Long-term follow-up of children with spina bifida and their transition into adult services have been studied as part of the quality of life assessment.22, 29, 30, 31 While previous studies suggested that walking and survival are predicted by the level of lesion, other studies claim that living independently in the community is attributed to the CSF shunt history.29, 30, 31 Overall, median survival for a cohort of 116 patients was 29 years; however, it is better when the defects involved were below L 3 sensory level compared to those above L 3 sensory level (54% vs. 22 %, p = 0.001). Three out of four of our patients had a history of CSF shunt insertion shortly after their myelomeningocele repair. The robust predictable healing facilitated by soft tissue coverage has enabled early and safe CSF shunt placement, which is a paramount factor for living independently.

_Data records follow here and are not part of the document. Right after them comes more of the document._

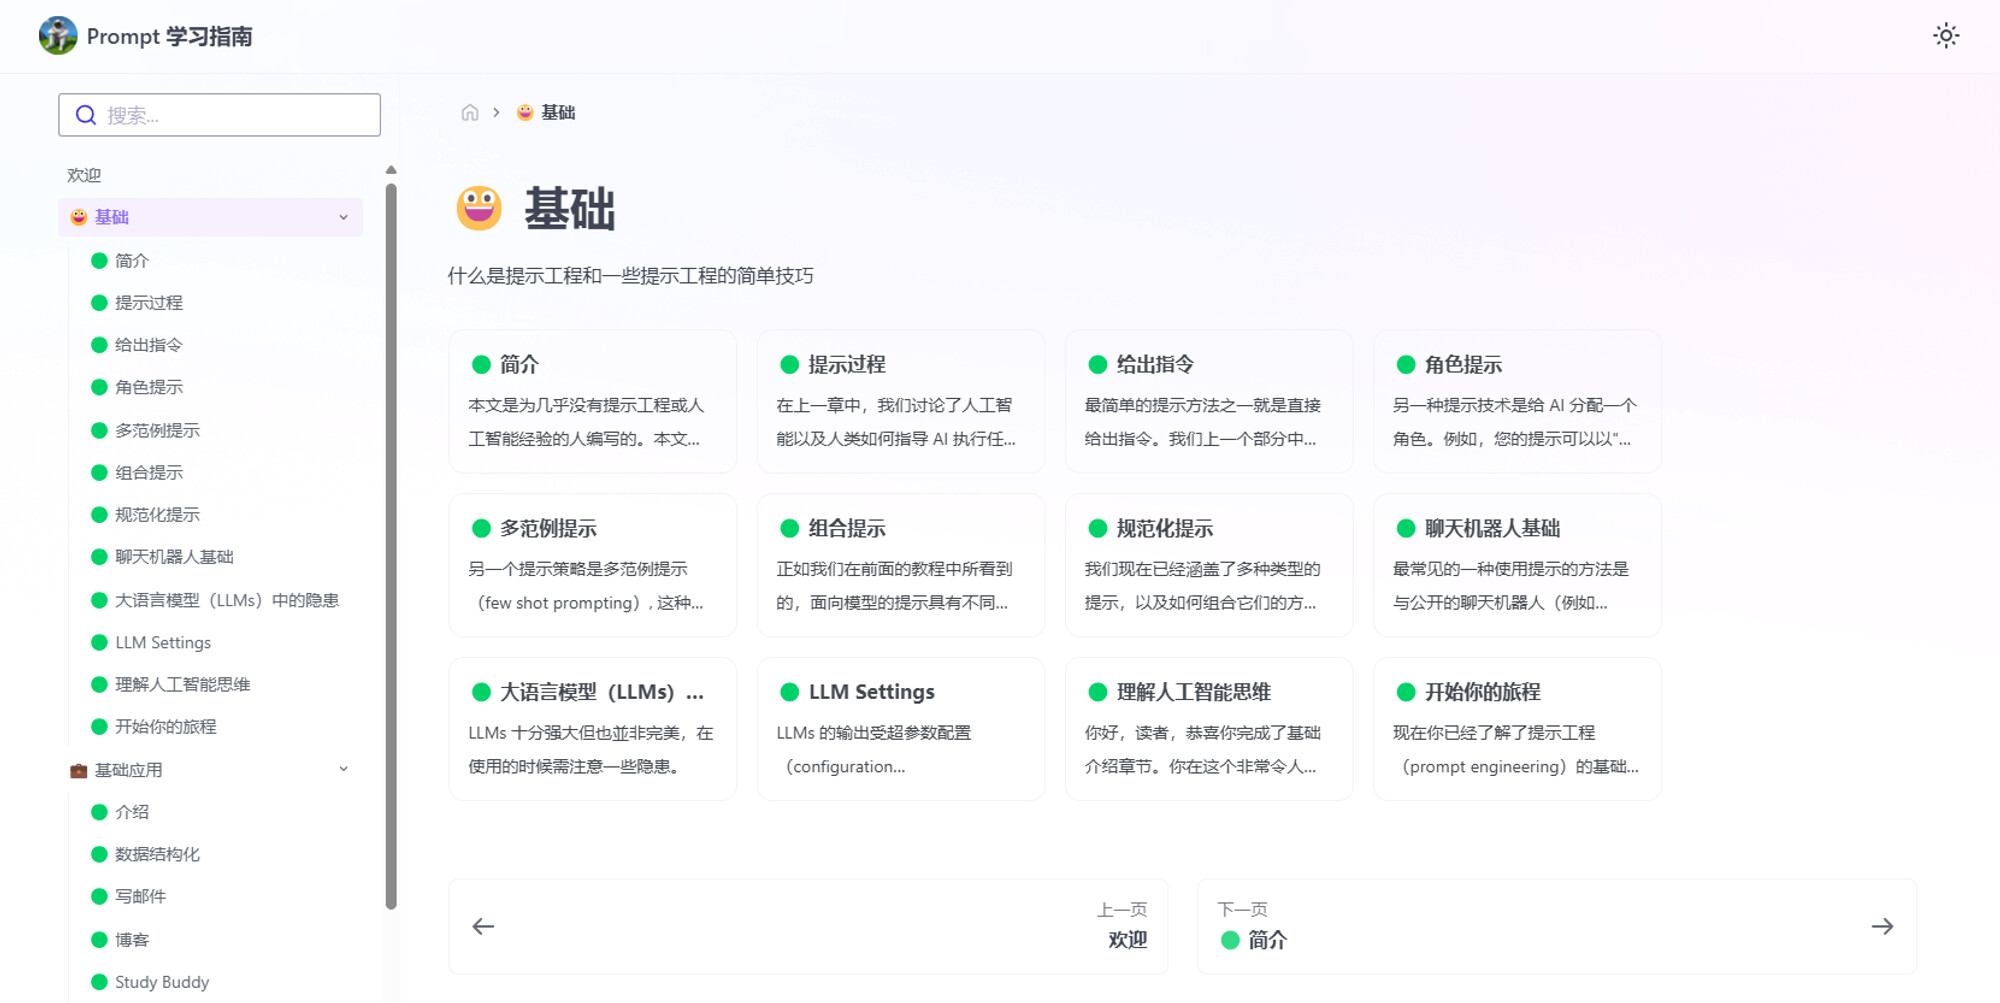
Task: Click the briefcase icon beside 基础应用
Action: (78, 770)
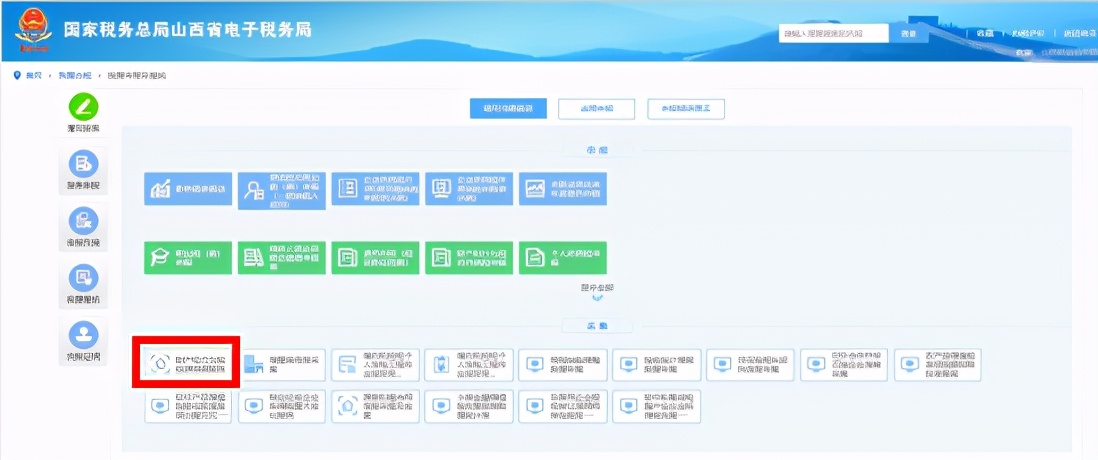Switch to the third outlined tab at top
This screenshot has height=460, width=1098.
(686, 108)
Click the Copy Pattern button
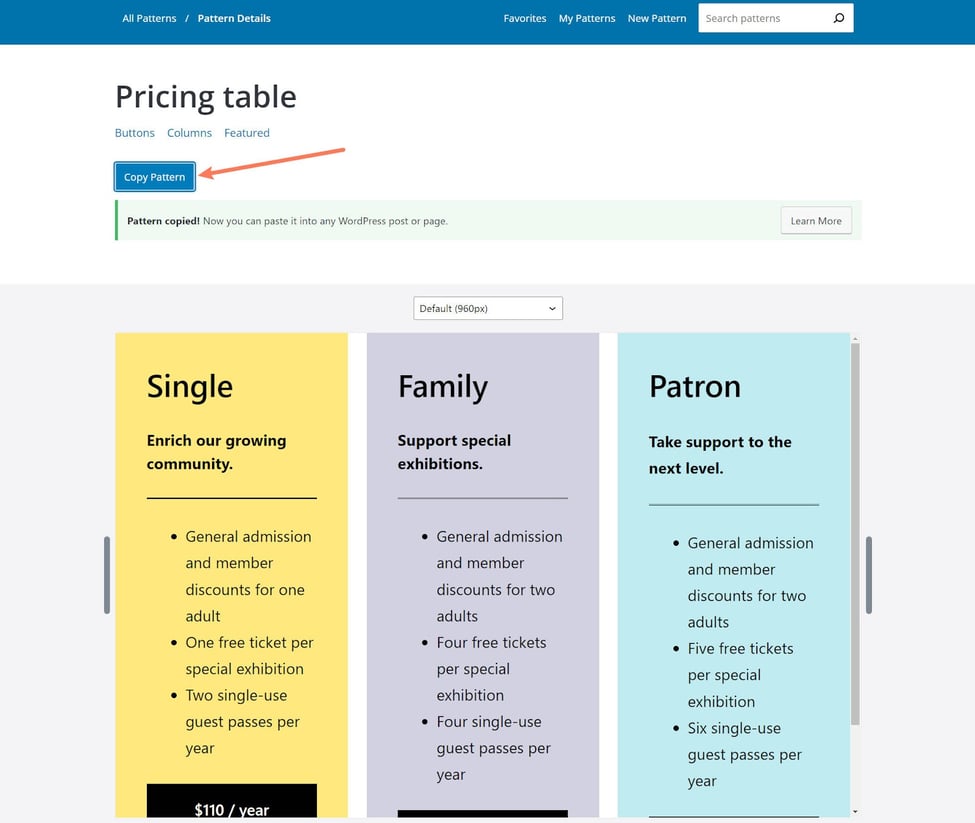This screenshot has width=975, height=823. point(154,176)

The authors chose QUALAS-T because it is a validated health-related quality-of-life tool for adolescents with spina bifida and it is simple and reproducible, which is crucial when working with children and their families.32

We used POSAS because it was found to be superior in performance compared to the other 17 scar scales according to systematic reviews published in 2004 and 2012.33 In our study, plastic surgeons and therapists scored patients similarly and the major difference was in the assessment of the marks visible from surgical closure.

Conclusions

Since its original design, several variations of KDPIF have been described. KDPIF has demonstrated consistency in promoting blood supply and wound healing, which confirms its robustness in the reconstruction of any wound defect.

Unlike, the classic perforator flap, KDPIF surgical technique does not require identifying and dissecting any specific perforators, owing to which it is associated with a reduction in complexity and associated morbidity.26

Patients whose myelomeningocele were reconstructed using KDPIF over a decade ago showed robust and stable scars, without pain or itching, and their quality of life was not affected.

In conclusion, our study demonstrates that reconstruction using KDPIF is a reliable and robust surgical technique that can facilitate the closure of myelomeningocele defects, which are 8–100 cm2 in size, in newborns with spina bifida, providing a robust, non-itchy, non-painful, and aesthetically acceptable reconstruction well into adolescence.

Declaration of Competing Interest

None.

Acknowledgments

Ethical approval statement

This study was approved by the local institutional ethics committee of Monash Health (HREC reference number RES-22-0000-154Q – 84925).

Funding statement

None.

Acknowledgments

We acknowledge our neurosurgical colleagues for their collaboration in the management of newborns with spina bifida.

Footnotes

The below work was presented at the RACS 91st Annual Scientific Congress 2023 in Adelaide, Australia.